La verdad es que me quedé frío y paralizado, pero incluso entonces me dije: “Este caso lo tengo que resolver sin molestar a mi abuelo, porque su vejez y su persona no lo merecen. Tarde o temprano él no estará y yo he de seguir con las muchas dudas y las pocas certezas que es esta cosa que llamamos vida. Pero todo sin precipitarme”. Y eso hice. Seguí hojeando libros, leyendo partes de ellos y, sobre todo, parándome en tantas y tantas notas que había dejado mi abuelo en sus miles de libros, porque no había uno solo que estuviera libre de su pluma. Tengo que decir, no obstante, que mis pesquisas estaban encalladas –verbo que será luego proverbial-, sin ningún avance hasta que un día le enseñé la carta que había encontrado a mi abuela.
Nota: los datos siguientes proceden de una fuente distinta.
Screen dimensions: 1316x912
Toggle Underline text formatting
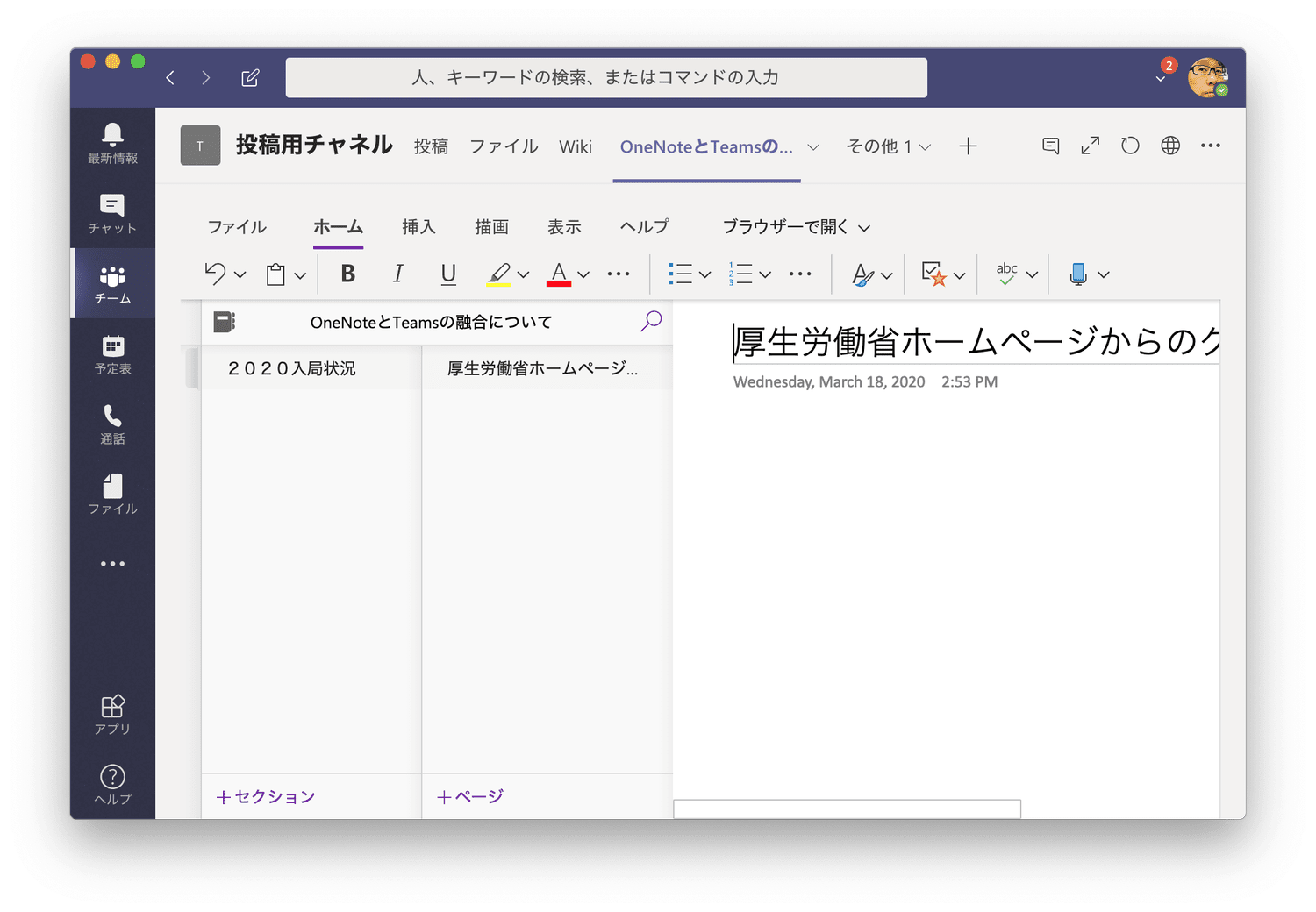(x=448, y=274)
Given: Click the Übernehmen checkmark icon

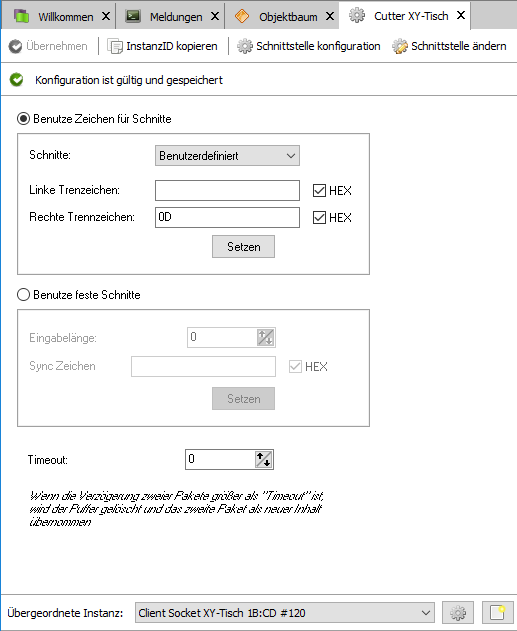Looking at the screenshot, I should click(15, 46).
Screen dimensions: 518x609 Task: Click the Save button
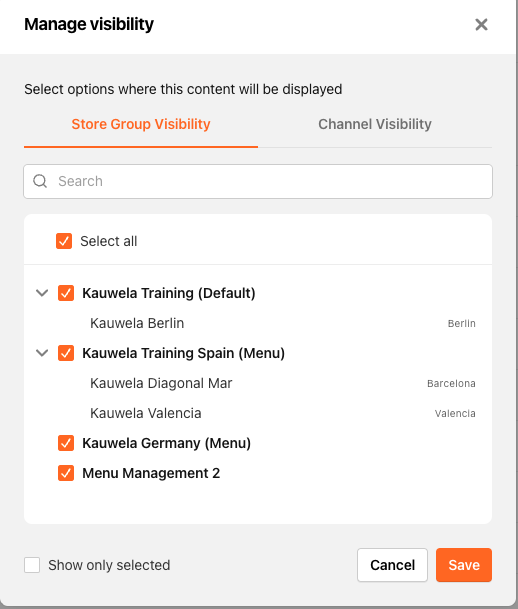pos(464,565)
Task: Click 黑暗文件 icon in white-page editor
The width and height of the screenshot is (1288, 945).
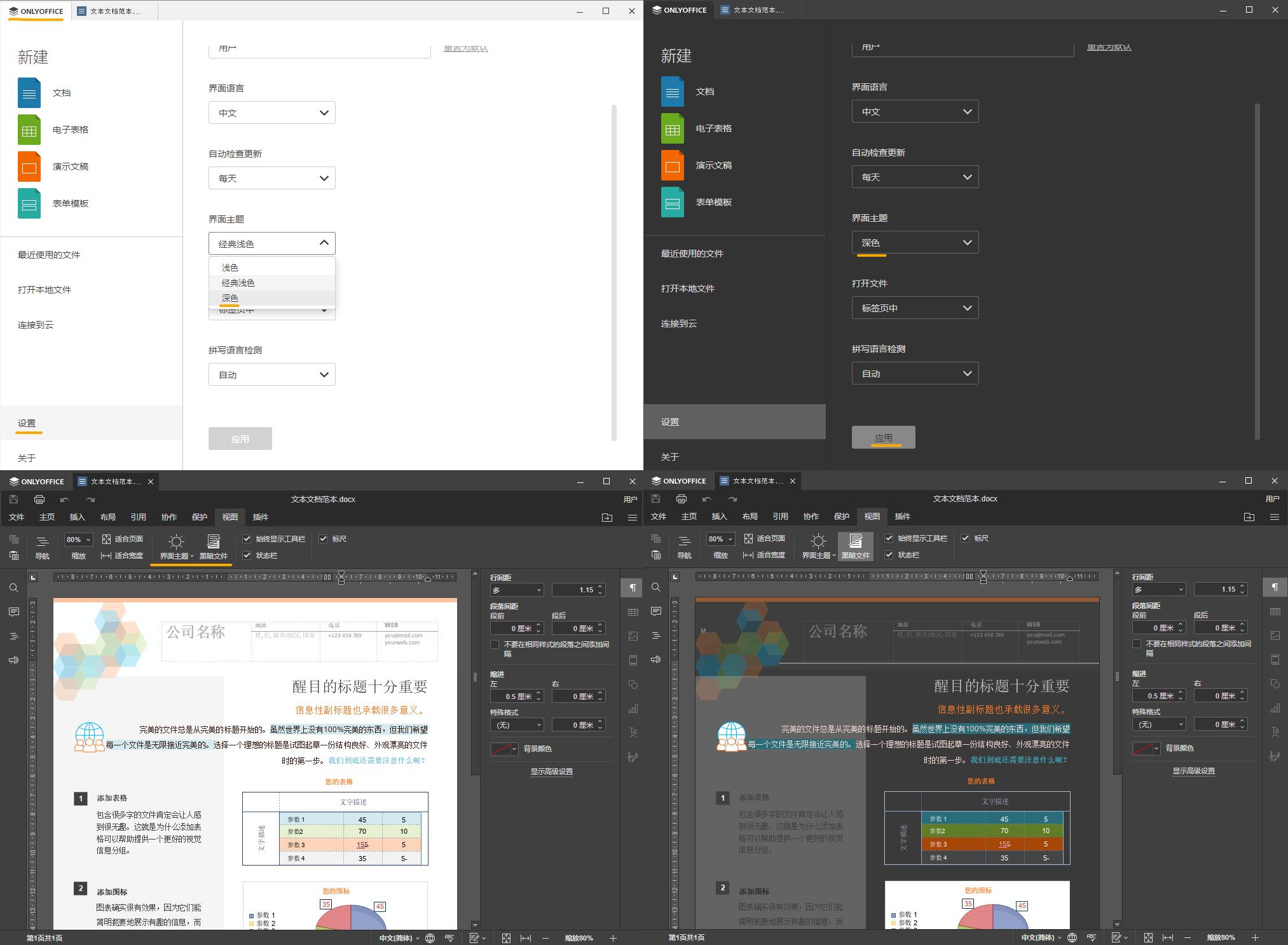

La leyó y me dijo: “Mira, no des preocupaciones al abuelo que ya nos queda poco tiempo de él. Investiga lo que quieras, sobre todo la parte que te toca. Hace muchos años que recibimos este tipo de amenazas. Tu abuelo apenas me contaba nada, pero recuerdo que un día del último año del pasado siglo me dijo: “Francisca, debemos dejar todo aquí y hacer las Indias: en España corremos peligro. Tengo algún amigo en Lima y allí nos iremos. Soy deudor de mi pasado y hay cosas que no puedo reparar. Algún día sabrás de ellas”. Pasaron los años y volvimos a España y las cartas dejaron de llegar, pero el año pasado y este hemos vuelto a recibir otras parecidas. El abuelo esta vez las ha destruido. Con los años todos nos volvemos avestruces; ya sabes: escondemos la cabeza porque ni tenemos vigor, ni nos asusta casi nada, porque ya contemplamos a la dama blanca de frente, sin temor. Este es el caso de tu abuelo y el mío. Yo creo recordar oír a tu abuelo algo relacionado con la mar. Ahí está el secreto. Tú, si quieres, persevera, porque debes saber qué es todo esto”.
Se puede entender cómo otra vez volví febrilmente a buscar todos los libros que hablaran del mar, de la mar, directa o indirectamente, cualquier libro que tuviera relación con el mundo de Neptuno. Pasaron los libros y los días y todo fue infructuoso. Sí, había muchos libros sobre la mar, pero nada de cartas guardadas, anotaciones, subrayados, nada que estuviera relacionado con la carta y la firma tan extraña de los brishanianos. Nada, hasta que un día de pronto esa cortinilla que nos tapa la vista y nos cierra la mente se descorrió por casualidad -o porque todos los caminos del mar estaban agotados- y pensé: “la abuela habla de la mar refiriéndose al libro y el abuelo del mar”, y me vino de golpe el precursor de Darwin, el naturalista francés Lamarck, que hablaba de los caracteres adquiridos y menos de la selección natural del teólogo inglés metido a científico. En este caso la homofonía había sido mi aliada. Busqué un libro sobre el naturalista francés titulado Philosophie Zoologique y la luz se hizo: encontré otra carta que decía:
“Sólo 2 supervivientes, tú y yo. Yo un simple marinero, pero tú en misión diplomática por orden del mismo Martínez Campos. Te debo la vida gracias a tu traición, pero has sacrificado muchas vidas de compañeros y amigos. La mía es suficiente para el perdón, pero no para la justicia, y si ésta no surge del mazo de los jueces saldrá de la voluntad del que os escribe. Firmado: marinero Posada”.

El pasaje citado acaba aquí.